May 25, 2005, 5:33 PM
Post #1 of 3
It seems that the seemingly simple problems are the ones that get you. I'm still a newbie so this is probably peanuts for the gurus here.
First, I am using ActivePerl 5.8 on a WinXP machine. I have been coding in Perl for about a week now so I'm still very green. I am trying to extract a pattern from a long string.
I have a long string with repeated patterns of
junk [foo] fred 6,000 [/bar] junk [foo] wilma betty [/bar]
When any character inside the [foo][/bar] is homogenous no problem extracting that pattern, but when it has any numbers in it, regex doesn't want to put that atom in the $1 backreference, but instead gives me more than I want. Here's an example:
SCENARIO 1 CODE:
###Version 1 - homogenous characters betwen [foo][/bar]
# this string has homogogenous characters in-between [foo][/bar]

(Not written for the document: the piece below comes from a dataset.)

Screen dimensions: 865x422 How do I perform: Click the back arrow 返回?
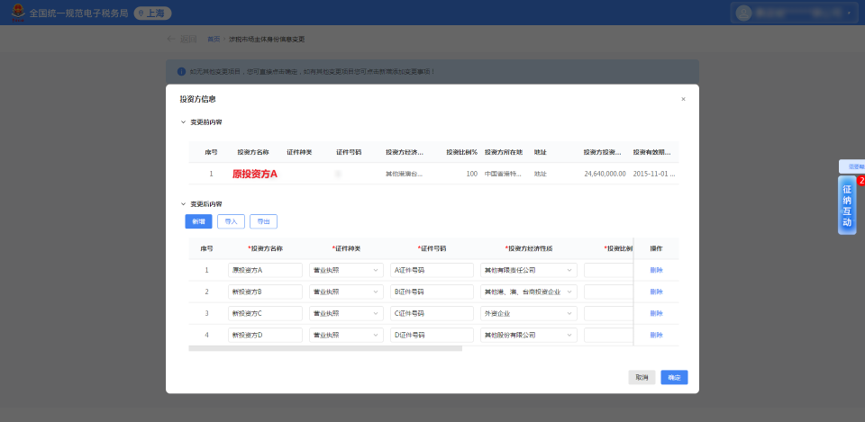click(x=181, y=39)
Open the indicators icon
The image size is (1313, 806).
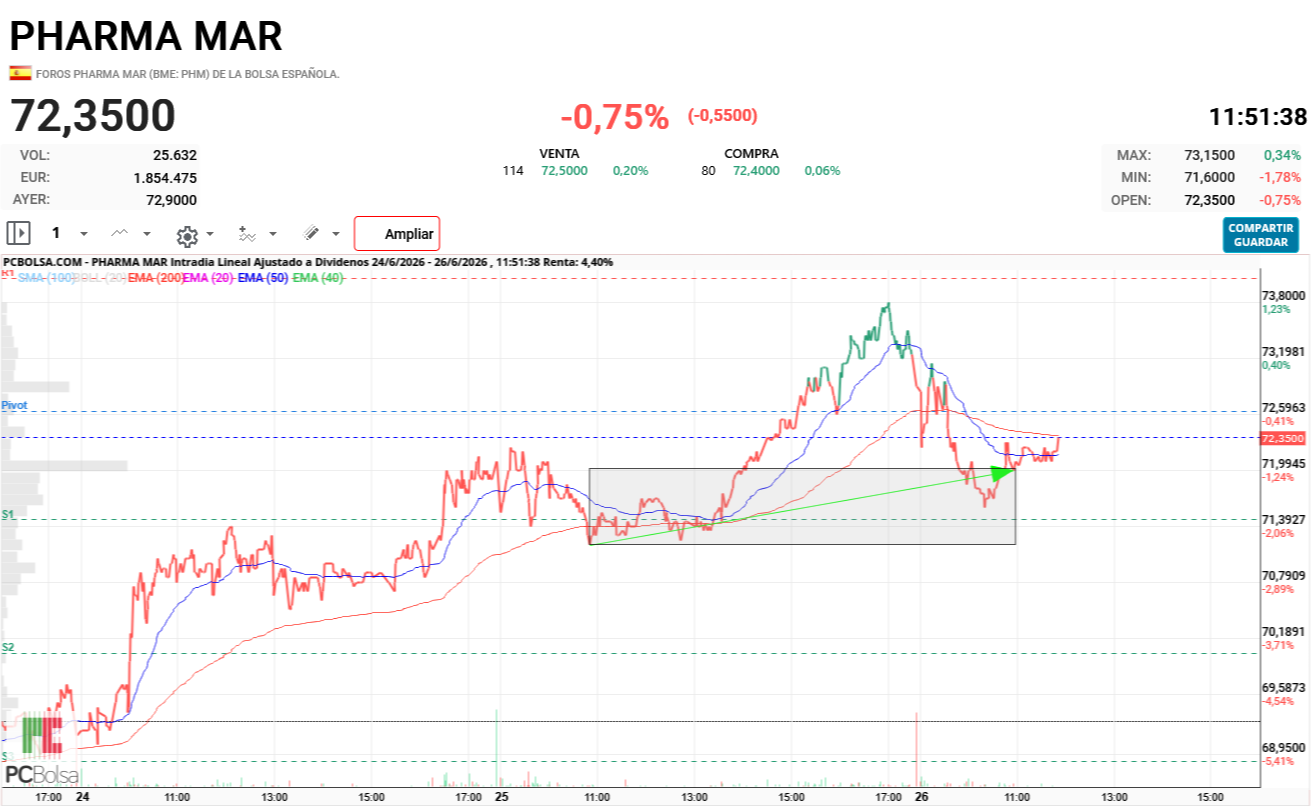tap(247, 233)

$string = "xxx[foo]aaaaaaaa[/bar]xxx[foo]bbbbbbb[/bar]xxx";
# match the string that has alpha characters
while($string =~ m/(\[foo]\w+\[\/bar])/sig)
print $1, "\n";
SCENARIO 1 RESULTS:
# everything prints as expected
# perl extracted my match pattern
But now here's my conundrum. I want my pattern to recognize instances when the meat (characters) inside the [foo][/bar] delimiters is a mixture of numbers with commas and letters but NOT just letters. I want to be able to recognize and accept only things like:
[foo] - fred 6,000 blah barney 69 >= [/bar]
[foo] blah betty blah wilma [/bar]
My problem is that whenever I introduce characters in-between [foo][/bar] that isn't a homogenous type like strictly alphabetical (abc) or strictly numeric (123), perl extracts more than it should.
Let me show you what I mean.
SCENARIO 2 CODE:
###Version 2 - extracting comma'ed number surrounded by weird characters
# this string has a comma'ed number surrounded by all sorts of crazy characters
$string = "xxx[foo]a>a1,300a=}[/bar]xxx[foo]bbbbbbb[/bar]xxx";
# trying to match the string that has a comma and anything around it, as long as it's within [foo][/bar] delimiter
# here i use the . pattern character because we have crazy characters surrounding the ,
while($string =~ m/(\[foo].*\,+.*\[\/bar])/sig)
print $1, "\n";
SCENARIO 2 RESULTS:
# perl seems to have extracted more than my match pattern
# Why does it extract more than it should?! This appended string doesn't even have a , in it!
And then when I try to extract based on a number character it gives me the same results.
SCENARIO 3 CODE:
$string = "xxx[foo]aa1,300aaa[/bar]xxx[foo]bbbbbbb[/bar]xxx";
while($string =~ m/(\[foo].*\d+.*[\/bar])/sig)
print $1, "\n";
SCENARIO 3 RESULTS:
# the same as Scenario 2 results
So basically, whenever i try to pattern anything within the [foo][/bar] string I get more than I want. What complicates matters is that the meat in-between the [foo][/bar] wrappers can be any character but I only want to extract the meat which contains numbers with commas and some words but NOT the ones with words only.
I know this is a very long post but this problem has overwhelmed my psyche. Ahhh! I think writing it out helped me really understand the problem. I'd appreciate any suggestions.
Thanks for reading.